The number of survivors could be counted on one hand.
After the gauntlet of the death labyrinth, the fractured worlds, and the collapse of Nothingness, the ones still standing beside Ethan were so few that they couldn't even take a group photo. And yet, in this rare moment of fragile "unity," someone—someone annoyingly still alive—decided to start scheming.
His name was Ryan.
Yes, that Ryan. The one who always napped at critical moments, survived by letting others take the fall, and somehow managed to coast through apocalypse after apocalypse. Ethan had long suspected his survival wasn't luck at all—it was the byproduct of something even worse: the kind of dumb fortune immune to corruption, the "shit-luck" that even Nothingness refused to digest.
But this time, Ryan actually stepped forward.
In his hand, he held a shard of the Core of Nothingness. It looked like chewed-up gum spat onto the floor, still shimmering with a weird light.
"Ethan," Ryan smiled, all harmless charm, "don't you think we should change our approach? Look, we've been fighting against Nothingness all this time, right? But what if we handed this over to the Bureau of Investigation?

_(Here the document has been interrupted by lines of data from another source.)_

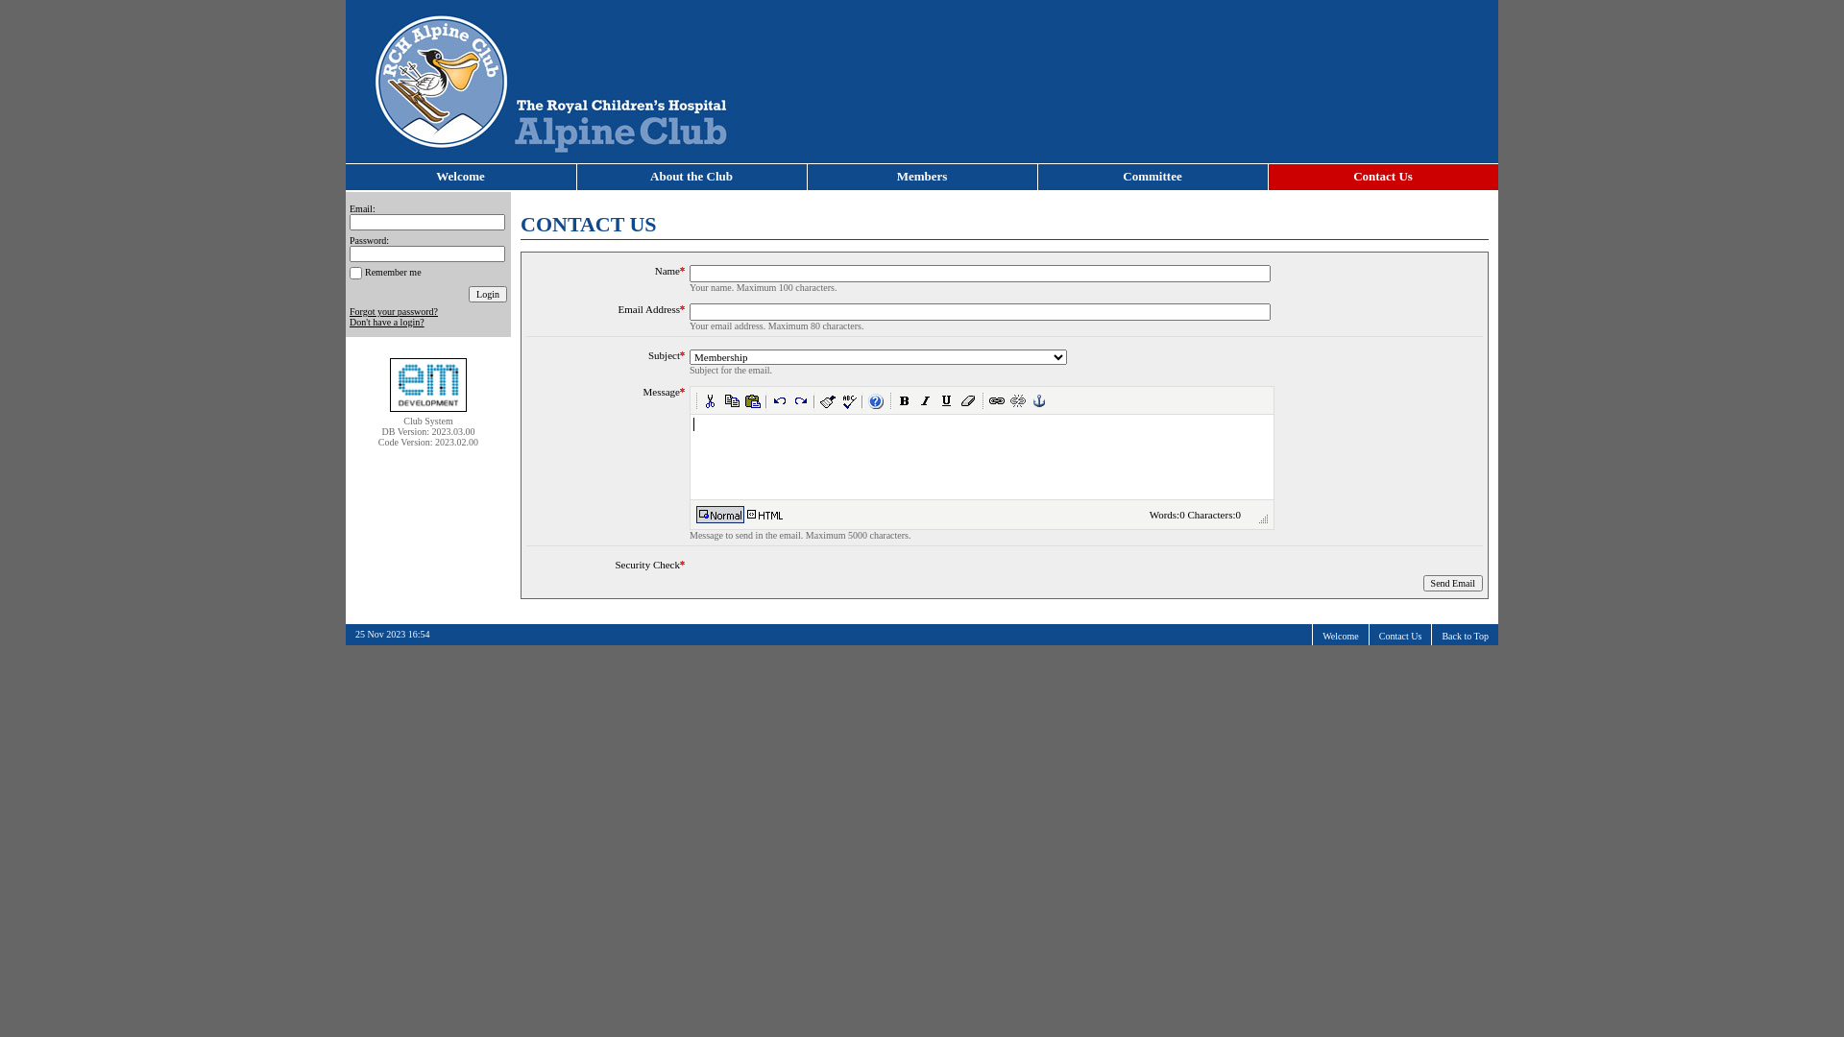 The width and height of the screenshot is (1844, 1037). I want to click on 'Welcome', so click(1340, 636).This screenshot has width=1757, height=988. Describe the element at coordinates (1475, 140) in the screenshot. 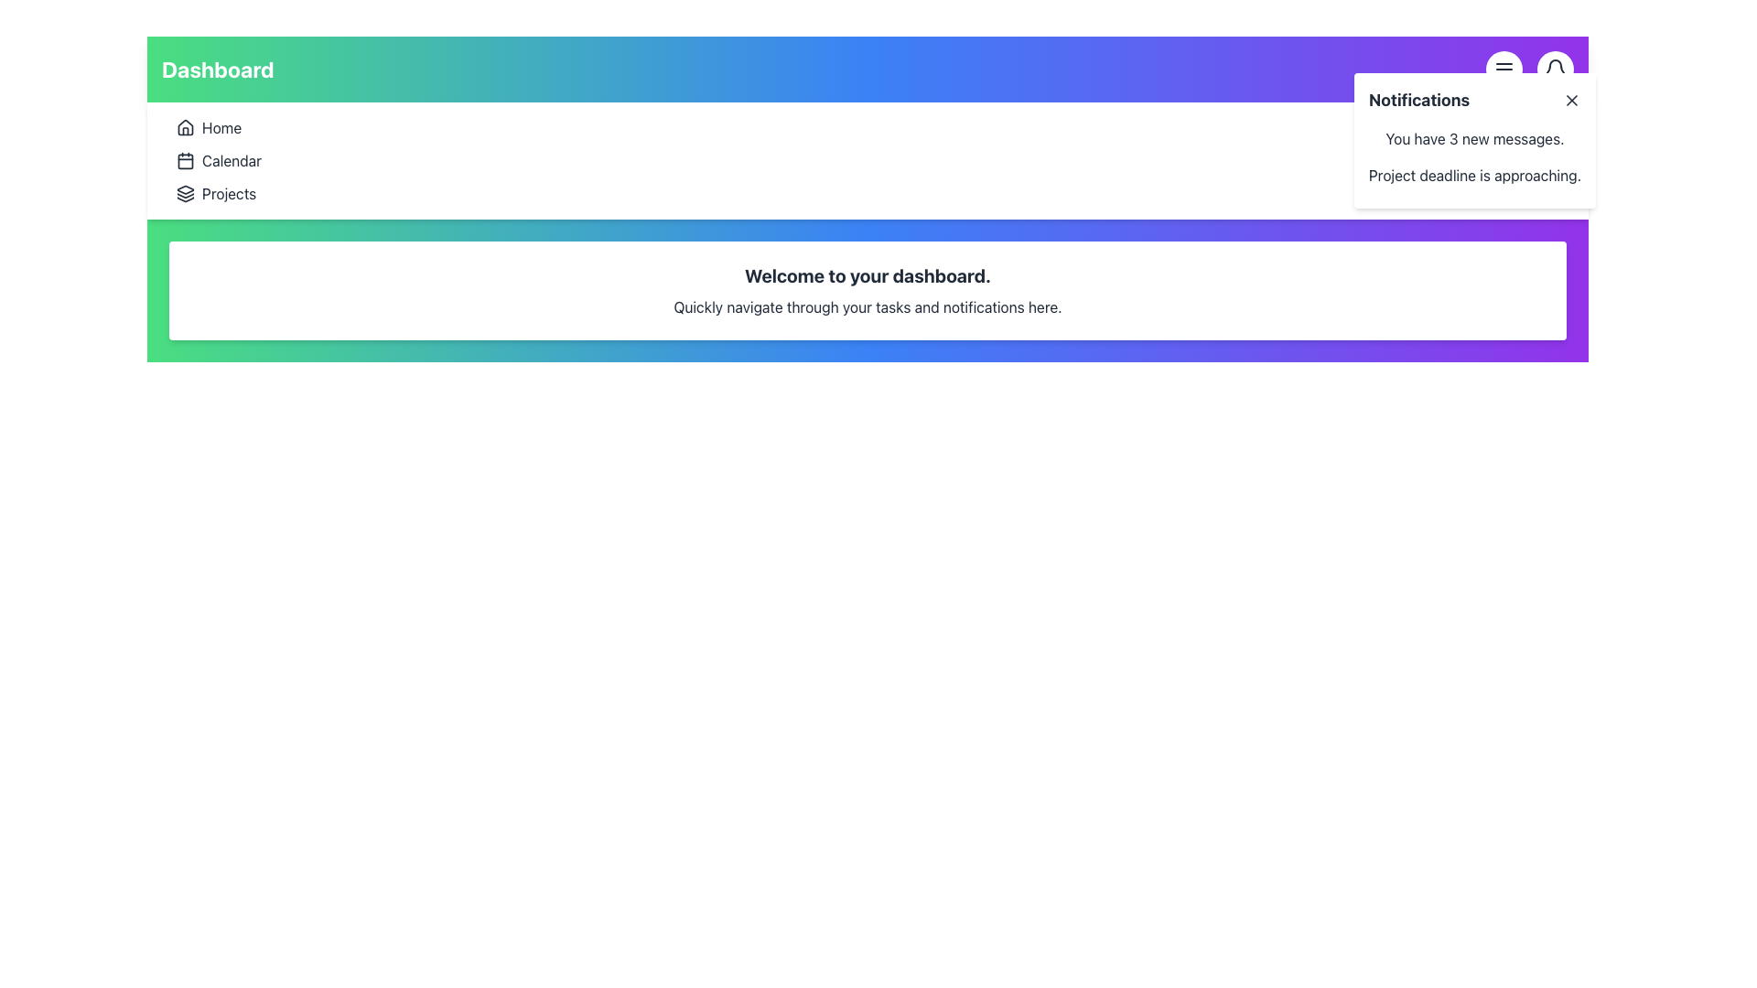

I see `text displayed on the Notification card located at the top-right corner of the application interface, which features a white background and contains recent updates` at that location.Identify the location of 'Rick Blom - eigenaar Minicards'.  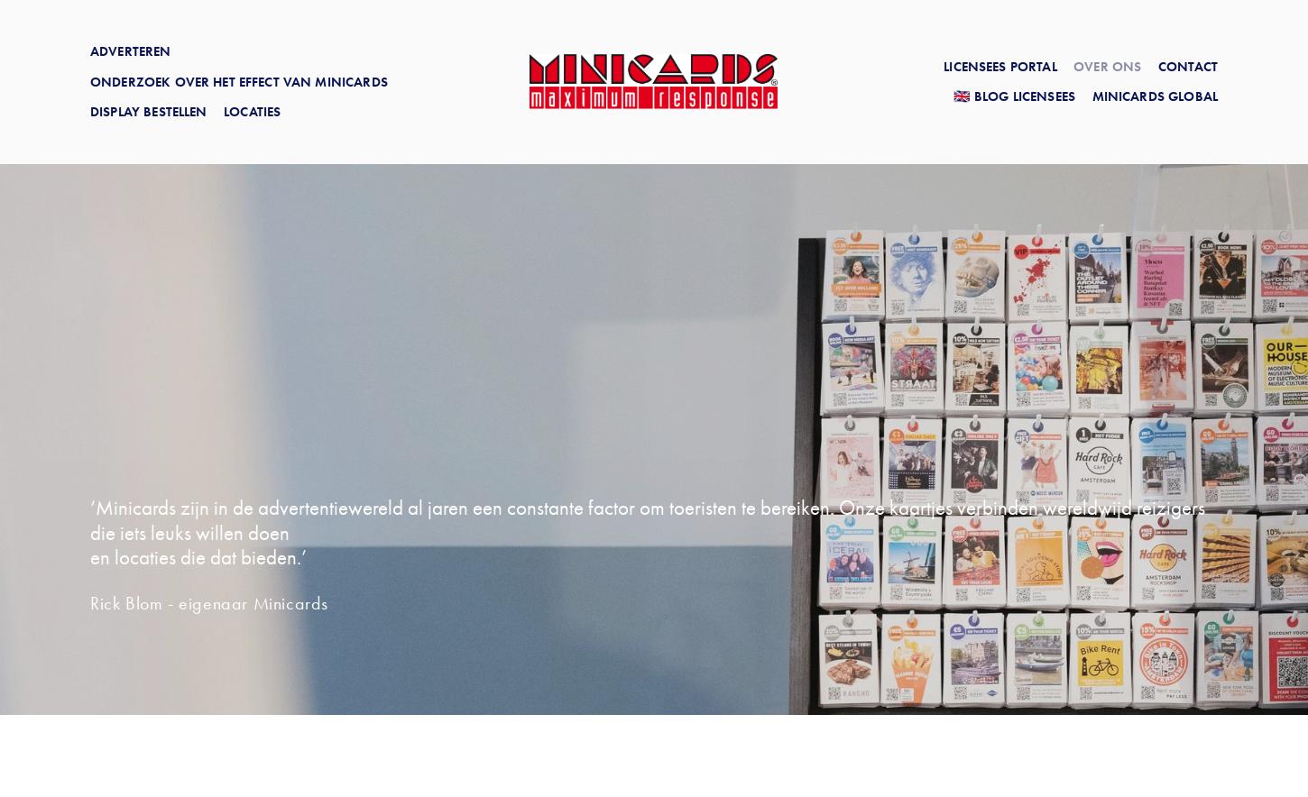
(208, 603).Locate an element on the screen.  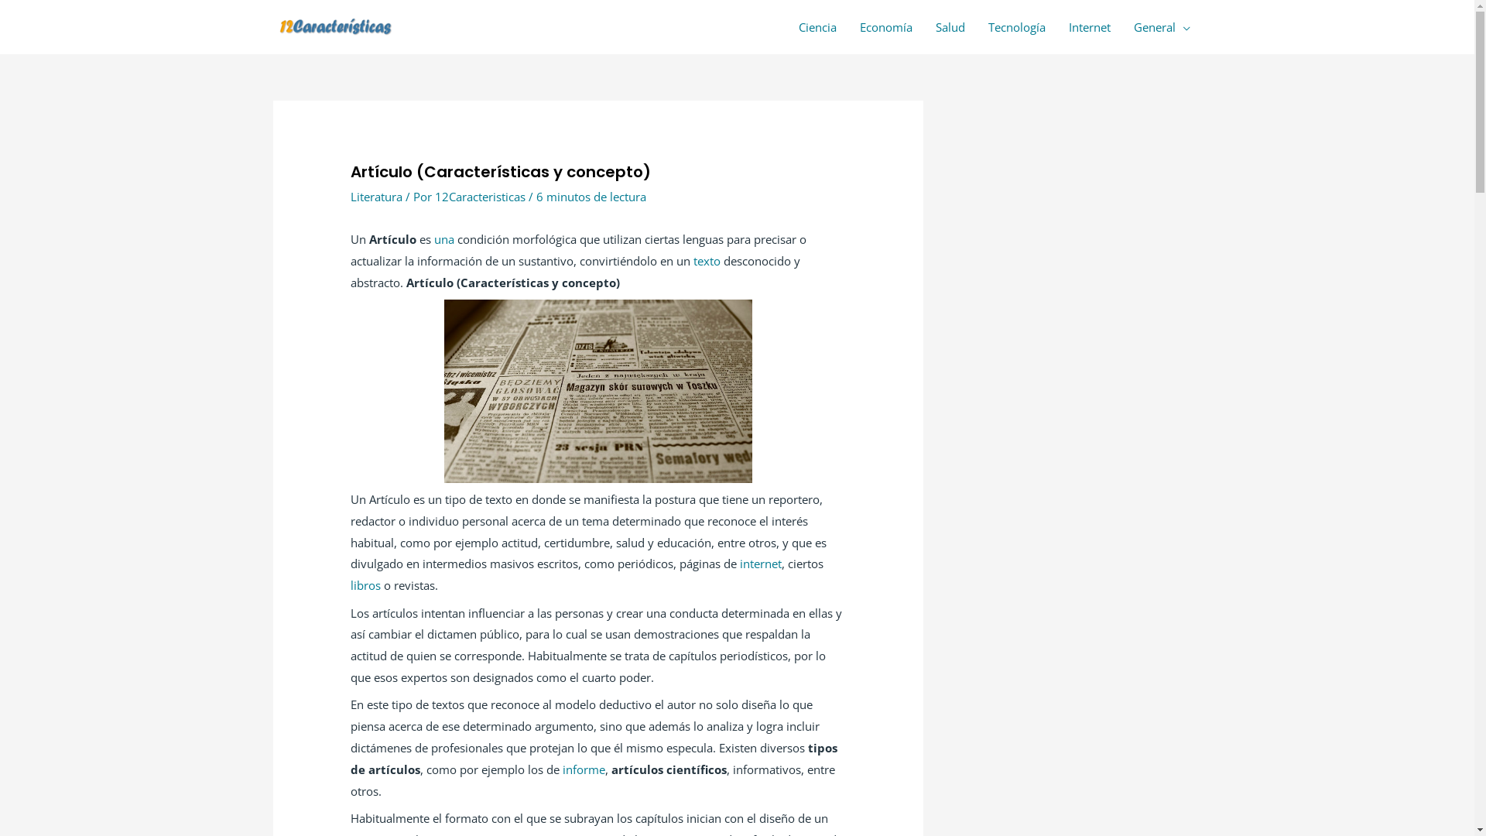
'Literatura' is located at coordinates (376, 196).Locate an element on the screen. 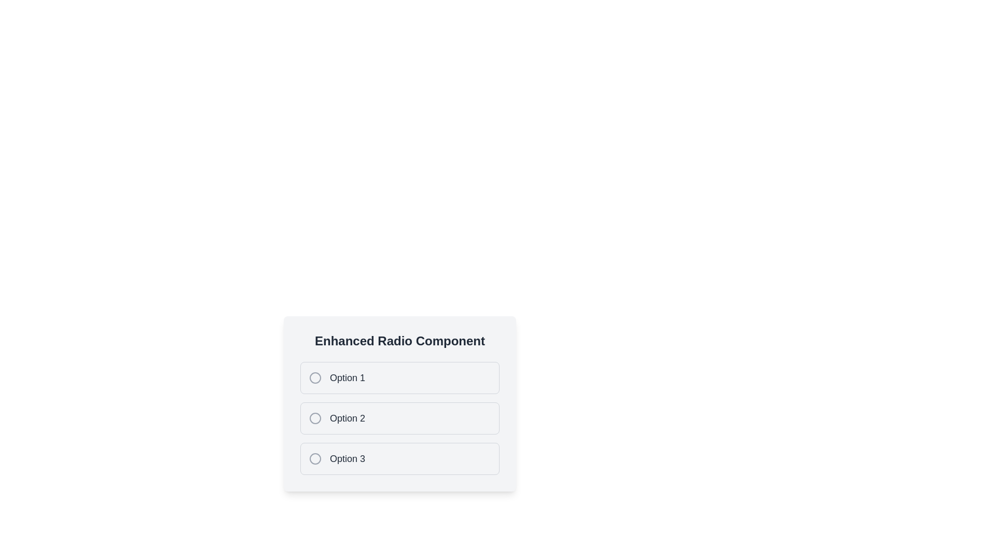 The width and height of the screenshot is (996, 560). the text 'Option 1' which is displayed in bold, medium-sized dark gray font, located to the right of a circular icon within the first option of a radio-button-style list is located at coordinates (348, 378).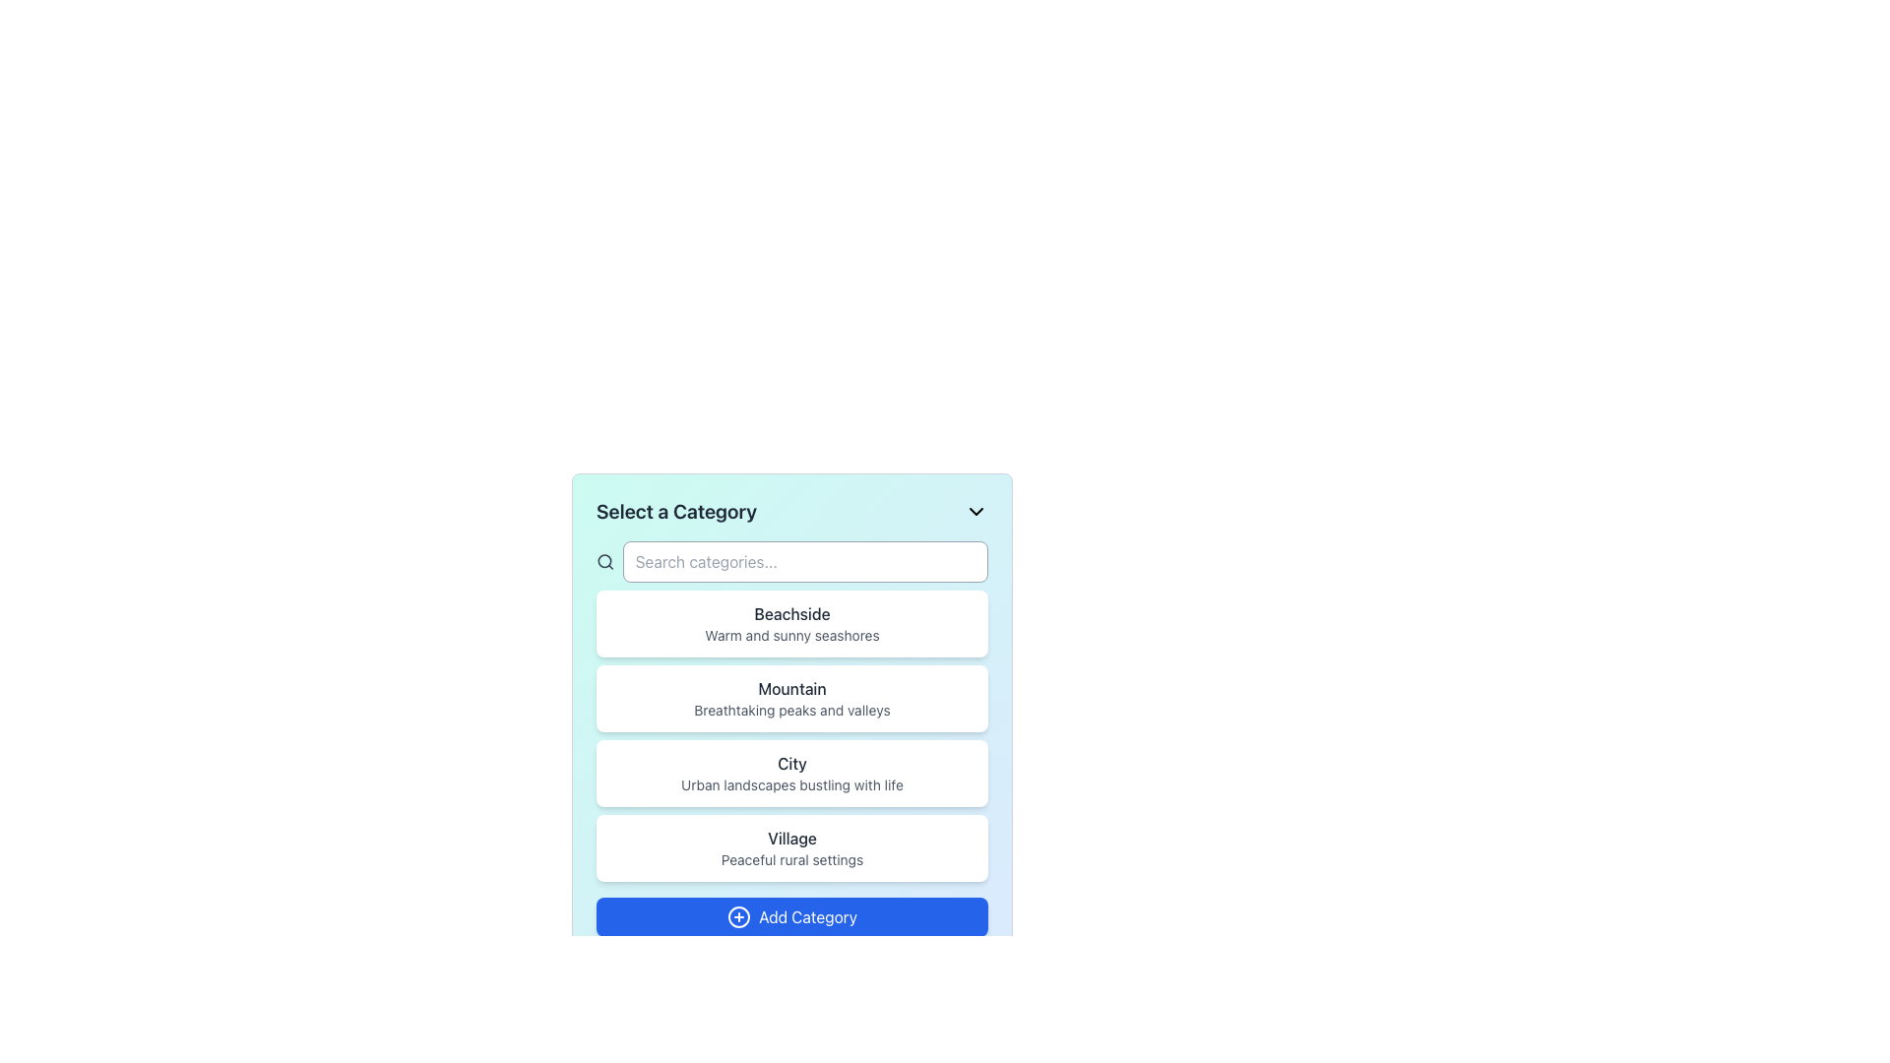  I want to click on the 'Add Category' button by clicking on the icon located at the left section of the button, which is positioned within a blue rectangular area at the bottom of the interface, so click(738, 917).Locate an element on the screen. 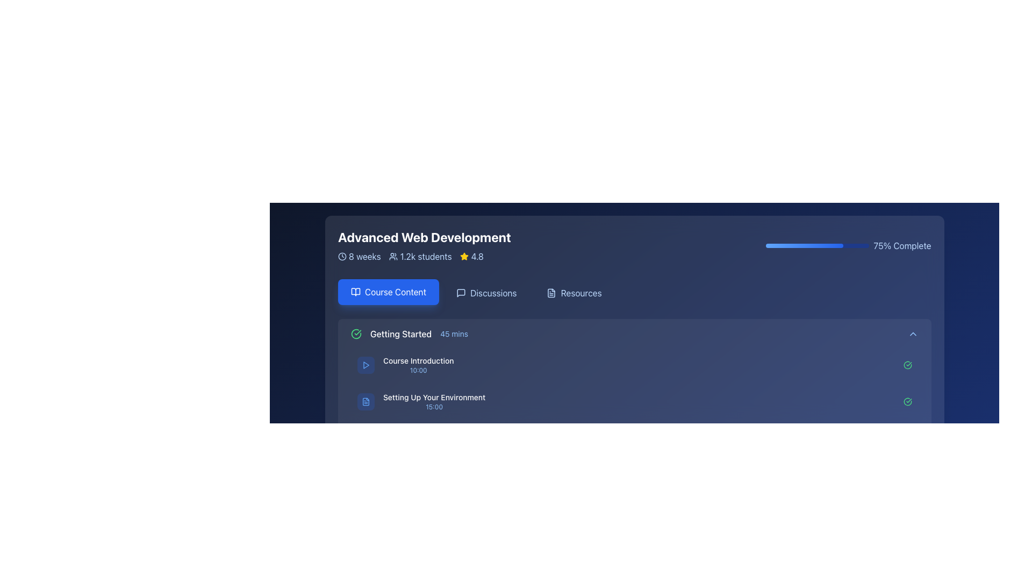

They've got manpower, tech, and enough bureaucracy to stall things for decades. Isn't that more reliable than a handful of wandering misfits like us?"
Ethan froze for a second, then burst out laughing."Reliable? The Bureau? You mean the same Bureau that's gone completely rotten—and branded me as 'Global Nightmare Host #1'? What's next? You hand them the shard and collect a medal for 'Outstanding Traitor of the Year'?"
Ryan shrugged, but his eyes gleamed with greed."You don't get it. Human society needs order to function. We few can't carry a new world on our backs. But the Bureau—they can systematize this power. And when they do, I'll be a hero. You… well, you can choose to hand it over with me."
Karl's fractured soul sneered in Ethan's head: "This guy's a natural bureaucrat. Even at the end of the world, he's still chasing a desk job."
Ethan didn't reply. He just stepped closer, slow and heavy, the air pressing down like a courtroom before the verdict.
Ryan sensed danger and immediately raised the shard to his chest, eyes twitching with mania."Don't come any closer! I'll detonate it right here! We'll all go down together!"
—The scene was so absurd it looked like an office farce.
On the stage of apocalypse, a side character had somehow picked up a nuclear warhead fragment and was threatening everyone with "mutual destruction." And the way he shouted it—it was identical to an overworked junior employee in a meeting room, whining about unpaid overtime.
Ethan couldn't help but laugh."Ryan, do you know why you've survived this long? Because we treated you like a mascot. And now you think you're in control? Wake up. What you're holding is just Nothingness' spitball. It doesn't even qualify for trash sorting."
Ryan's eyes turned venomous."Shut up! You're just afraid I'll succeed! Once I hand this over, the Bureau will reinstate me, give me power, status, and—most importantly—safety!"
"Safety?" Ethan raised a brow. "You'd feed the world to the tiger, just so you can sleep a little easier at night?"
Ryan screamed, his voice cracking:"At least I want to live! You lunatics keep yelling about destruction and rebirth, pretending you're saviors. But in the end, you just want a name in history! Not me. I don't care about glory—I just want to survive!"
As his words fell, the shard began to pulse, vibrating like a heart on the edge of seizure. Black lines spread from it across his arm, crawling inch by inch, until half his face was swallowed in shadows.
Ryan kept grinning, but the smile was wrong—stiff and broken, like a marionette stuck mid-laugh."See? It's responding to me! It's chosen me!"
Ethan's eyes went cold. He spoke slowly:"No. It's eating you."
The shard exploded with hunger.
Like a starving pocket-monster, it sucked Ryan in whole. His screams came out chopped and distorted, like a broken tape recorder stuck on loop. Within moments, nothing remained but a puddle of silent black sludge—no bones, no trace.
The air stilled.
Karl whispered in Ethan's head: "You knew this would happen, didn't you?""Of course." Ethan smiled, but his voice was ice. "Betrayal isn't a choice. It's a joke fate plays. Ryan was just the first clown to jump on stage."
He bent down and picked the shard from the sludge.
It was calm again, as if its frenzy had been nothing but illusion. But Ethan knew better. The real trial was just beginning.
—Because betrayal never comes alone.